First here is the simple C++ class that measures time
class PerfTimer
{
public:
PerfTimer(PerfProfiledDataCounter* perfProfiledDataCounter);
~PerfTimer();
private:
uint64_t _startTime;
PerfProfiledDataCounter* _perfProfiledDataCounter;
};
I am using C++ to use that the destructor will be executed when object has exited the current scope. The idea is to create PerfTimer in the beginning of each swizzled method and it will take care of measuring the elapsed time for this method
The PerfProfiledDataCounter is a simple struct that counts the number of execution and the whole elapsed time (so it may find out what is the average time spent).
Also I am creating for each class I'd like profile, a category named "__Performance_Profiler_Category" and to conforms to "__Performance_Profiler_Marker" protocol. For easier creating I am using some macros that automatically create such categories. Also I have a set of macros that take selector name, return type and arguments type and create selectors for each selector name.

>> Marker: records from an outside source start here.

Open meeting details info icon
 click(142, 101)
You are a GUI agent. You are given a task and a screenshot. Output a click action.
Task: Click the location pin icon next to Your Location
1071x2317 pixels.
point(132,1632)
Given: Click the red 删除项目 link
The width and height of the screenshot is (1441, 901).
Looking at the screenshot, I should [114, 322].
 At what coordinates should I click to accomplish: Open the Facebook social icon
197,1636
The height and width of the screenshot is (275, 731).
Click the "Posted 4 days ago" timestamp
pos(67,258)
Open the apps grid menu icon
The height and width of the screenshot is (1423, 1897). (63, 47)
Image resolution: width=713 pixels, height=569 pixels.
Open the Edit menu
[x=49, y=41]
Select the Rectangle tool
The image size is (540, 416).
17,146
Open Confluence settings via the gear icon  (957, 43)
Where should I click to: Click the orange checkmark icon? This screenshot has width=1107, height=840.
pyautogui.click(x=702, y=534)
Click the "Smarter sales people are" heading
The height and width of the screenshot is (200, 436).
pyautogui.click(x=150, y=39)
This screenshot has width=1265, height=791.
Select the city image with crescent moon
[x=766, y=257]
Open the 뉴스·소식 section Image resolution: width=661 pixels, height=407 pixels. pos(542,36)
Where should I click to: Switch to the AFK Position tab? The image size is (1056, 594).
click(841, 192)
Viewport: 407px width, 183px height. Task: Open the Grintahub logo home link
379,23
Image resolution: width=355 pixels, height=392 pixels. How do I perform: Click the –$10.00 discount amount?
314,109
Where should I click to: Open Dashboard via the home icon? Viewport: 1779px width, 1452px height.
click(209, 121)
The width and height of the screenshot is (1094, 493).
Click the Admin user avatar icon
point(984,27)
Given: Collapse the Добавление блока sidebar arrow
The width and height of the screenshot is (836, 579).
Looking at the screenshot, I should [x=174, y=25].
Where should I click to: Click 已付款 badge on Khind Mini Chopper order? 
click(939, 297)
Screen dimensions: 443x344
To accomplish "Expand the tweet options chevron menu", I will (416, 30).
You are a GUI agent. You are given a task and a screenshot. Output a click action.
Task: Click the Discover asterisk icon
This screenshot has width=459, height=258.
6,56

For all of the above tasks, I've created a set of macros to help me. Also I have a single file with .mm extension to register all classes and all selectors I'd like to profile. On app start, I am using the runtime to retrieve all classes that conforms to "__Performance_Profiler_Marker" protocol (i.e. the registered ones) and search for selectors that are marked for profiling (these selectors starts with predefined prefix). Note that this .mm file is the only file that needs .mm extension and there is no need to change file extension for each class I want to profile.
Afterwards the code swizzles the original selectors with the profiled ones. In each profiled one, I just create PerfTimer and call the swizzled method.
In brief that is my idea which turned out to work pretty smoothly.